- **BRIEF**
Reproduce the full listing exactly.

- **PROVIDED ENTRIES**
────────────────

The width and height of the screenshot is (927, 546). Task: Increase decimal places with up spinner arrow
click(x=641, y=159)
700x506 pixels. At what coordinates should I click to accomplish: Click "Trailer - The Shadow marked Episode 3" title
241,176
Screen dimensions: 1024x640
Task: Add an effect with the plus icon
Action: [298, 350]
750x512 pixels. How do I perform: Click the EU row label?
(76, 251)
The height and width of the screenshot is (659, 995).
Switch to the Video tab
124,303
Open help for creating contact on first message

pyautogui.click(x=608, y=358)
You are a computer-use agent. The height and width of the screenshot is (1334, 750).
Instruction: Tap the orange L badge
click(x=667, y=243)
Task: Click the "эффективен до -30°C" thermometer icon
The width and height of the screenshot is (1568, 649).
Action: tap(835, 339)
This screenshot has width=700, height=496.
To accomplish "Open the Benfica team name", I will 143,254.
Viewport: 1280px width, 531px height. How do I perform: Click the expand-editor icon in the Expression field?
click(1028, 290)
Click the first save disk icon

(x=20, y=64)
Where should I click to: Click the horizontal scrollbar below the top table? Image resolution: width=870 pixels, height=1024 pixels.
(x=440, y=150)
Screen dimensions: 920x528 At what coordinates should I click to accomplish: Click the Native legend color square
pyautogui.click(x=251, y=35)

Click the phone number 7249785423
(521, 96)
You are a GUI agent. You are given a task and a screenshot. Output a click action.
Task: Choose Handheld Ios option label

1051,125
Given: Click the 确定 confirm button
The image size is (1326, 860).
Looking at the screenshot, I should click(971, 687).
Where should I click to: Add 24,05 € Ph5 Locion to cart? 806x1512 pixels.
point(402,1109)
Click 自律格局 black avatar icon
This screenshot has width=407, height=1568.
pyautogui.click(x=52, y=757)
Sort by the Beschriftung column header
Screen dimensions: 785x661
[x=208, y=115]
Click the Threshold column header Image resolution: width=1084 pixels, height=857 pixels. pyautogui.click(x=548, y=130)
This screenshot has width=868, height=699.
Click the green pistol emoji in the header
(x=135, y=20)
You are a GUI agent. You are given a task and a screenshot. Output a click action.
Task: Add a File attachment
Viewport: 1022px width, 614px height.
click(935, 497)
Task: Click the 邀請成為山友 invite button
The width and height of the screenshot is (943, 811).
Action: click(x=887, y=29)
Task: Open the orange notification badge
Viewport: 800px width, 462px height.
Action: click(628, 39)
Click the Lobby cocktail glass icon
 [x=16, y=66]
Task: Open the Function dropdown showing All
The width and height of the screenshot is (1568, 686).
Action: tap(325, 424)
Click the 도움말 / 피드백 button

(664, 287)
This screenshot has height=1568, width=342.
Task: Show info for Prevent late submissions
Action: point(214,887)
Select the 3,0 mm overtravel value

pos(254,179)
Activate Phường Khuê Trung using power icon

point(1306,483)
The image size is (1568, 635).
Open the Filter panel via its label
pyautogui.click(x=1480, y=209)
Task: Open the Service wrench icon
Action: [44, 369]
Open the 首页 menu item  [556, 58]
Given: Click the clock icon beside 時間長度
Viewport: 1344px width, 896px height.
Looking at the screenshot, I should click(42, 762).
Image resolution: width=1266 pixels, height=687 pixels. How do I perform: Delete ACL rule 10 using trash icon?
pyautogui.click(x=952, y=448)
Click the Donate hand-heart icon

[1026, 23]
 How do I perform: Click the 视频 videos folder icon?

────────────────

- **RESPONSE TO THIS EXERCISE**
The width and height of the screenshot is (927, 546). Task: Increase decimal places with up spinner arrow
click(x=641, y=159)
700x506 pixels. At what coordinates should I click to accomplish: Click "Trailer - The Shadow marked Episode 3" title
241,176
Screen dimensions: 1024x640
Task: Add an effect with the plus icon
Action: [298, 350]
750x512 pixels. How do I perform: Click the EU row label?
(76, 251)
The height and width of the screenshot is (659, 995).
Switch to the Video tab
124,303
Open help for creating contact on first message

pyautogui.click(x=608, y=358)
You are a computer-use agent. The height and width of the screenshot is (1334, 750).
Instruction: Tap the orange L badge
click(x=667, y=243)
Task: Click the "эффективен до -30°C" thermometer icon
The width and height of the screenshot is (1568, 649).
Action: tap(835, 339)
This screenshot has width=700, height=496.
To accomplish "Open the Benfica team name", I will 143,254.
Viewport: 1280px width, 531px height. How do I perform: Click the expand-editor icon in the Expression field?
click(1028, 290)
Click the first save disk icon

(x=20, y=64)
Where should I click to: Click the horizontal scrollbar below the top table? Image resolution: width=870 pixels, height=1024 pixels.
(x=440, y=150)
Screen dimensions: 920x528 At what coordinates should I click to accomplish: Click the Native legend color square
pyautogui.click(x=251, y=35)

Click the phone number 7249785423
(521, 96)
You are a GUI agent. You are given a task and a screenshot. Output a click action.
Task: Choose Handheld Ios option label

1051,125
Given: Click the 确定 confirm button
The image size is (1326, 860).
Looking at the screenshot, I should click(971, 687).
Where should I click to: Add 24,05 € Ph5 Locion to cart? 806x1512 pixels.
point(402,1109)
Click 自律格局 black avatar icon
This screenshot has width=407, height=1568.
pyautogui.click(x=52, y=757)
Sort by the Beschriftung column header
Screen dimensions: 785x661
[x=208, y=115]
Click the Threshold column header Image resolution: width=1084 pixels, height=857 pixels. pyautogui.click(x=548, y=130)
This screenshot has width=868, height=699.
Click the green pistol emoji in the header
(x=135, y=20)
You are a GUI agent. You are given a task and a screenshot. Output a click action.
Task: Add a File attachment
Viewport: 1022px width, 614px height.
click(935, 497)
Task: Click the 邀請成為山友 invite button
The width and height of the screenshot is (943, 811).
Action: click(x=887, y=29)
Task: Open the orange notification badge
Viewport: 800px width, 462px height.
Action: click(628, 39)
Click the Lobby cocktail glass icon
 [x=16, y=66]
Task: Open the Function dropdown showing All
The width and height of the screenshot is (1568, 686).
Action: tap(325, 424)
Click the 도움말 / 피드백 button

(664, 287)
This screenshot has height=1568, width=342.
Task: Show info for Prevent late submissions
Action: point(214,887)
Select the 3,0 mm overtravel value

pos(254,179)
Activate Phường Khuê Trung using power icon

point(1306,483)
The image size is (1568, 635).
Open the Filter panel via its label
pyautogui.click(x=1480, y=209)
Task: Open the Service wrench icon
Action: [44, 369]
Open the 首页 menu item  [556, 58]
Given: Click the clock icon beside 時間長度
Viewport: 1344px width, 896px height.
Looking at the screenshot, I should click(42, 762).
Image resolution: width=1266 pixels, height=687 pixels. How do I perform: Delete ACL rule 10 using trash icon?
pyautogui.click(x=952, y=448)
Click the Donate hand-heart icon

[1026, 23]
 How do I perform: Click the 视频 videos folder icon?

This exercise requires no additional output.